◆ YOUR TASK ◆
Starting at the line below holding "Click the Dark mode text value for Mode" and stopping at the line holding "This screenshot has width=854, height=631.", print every line exactly, both ends included, and leave the rest out.

** EXTRACTED MATERIAL follows **

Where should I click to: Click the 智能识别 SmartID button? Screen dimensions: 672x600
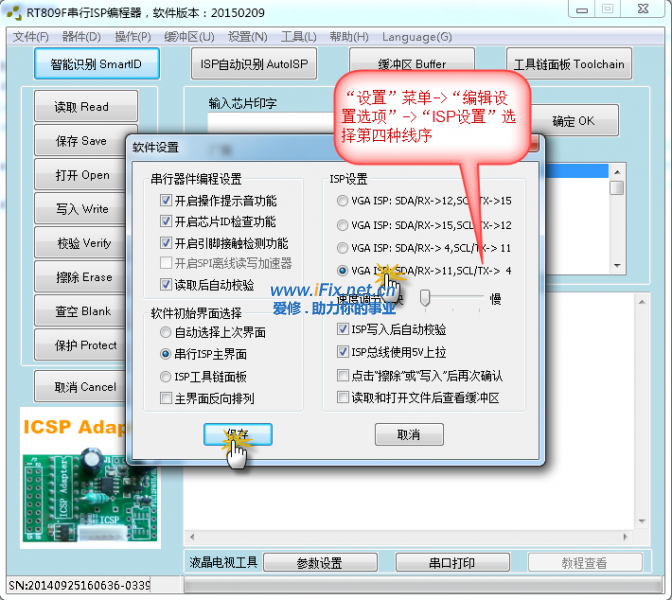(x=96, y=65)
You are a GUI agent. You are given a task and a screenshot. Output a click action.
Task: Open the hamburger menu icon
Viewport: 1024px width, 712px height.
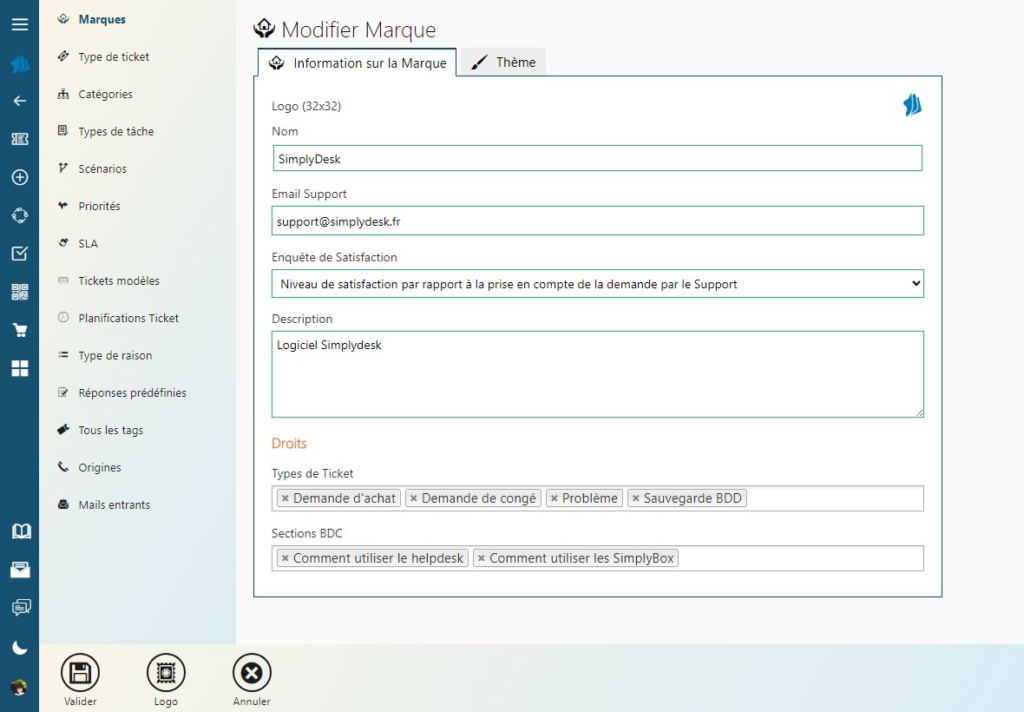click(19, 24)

** End of EXTRACTED MATERIAL **
** EXTRACTED MATERIAL follows **

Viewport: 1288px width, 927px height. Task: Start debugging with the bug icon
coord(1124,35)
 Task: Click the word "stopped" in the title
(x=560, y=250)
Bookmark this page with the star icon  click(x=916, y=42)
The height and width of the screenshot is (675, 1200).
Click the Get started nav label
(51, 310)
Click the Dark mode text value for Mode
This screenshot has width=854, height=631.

** End of EXTRACTED MATERIAL **

◆ OUTPUT ◆
Click the Dark mode text value for Mode
This screenshot has width=854, height=631.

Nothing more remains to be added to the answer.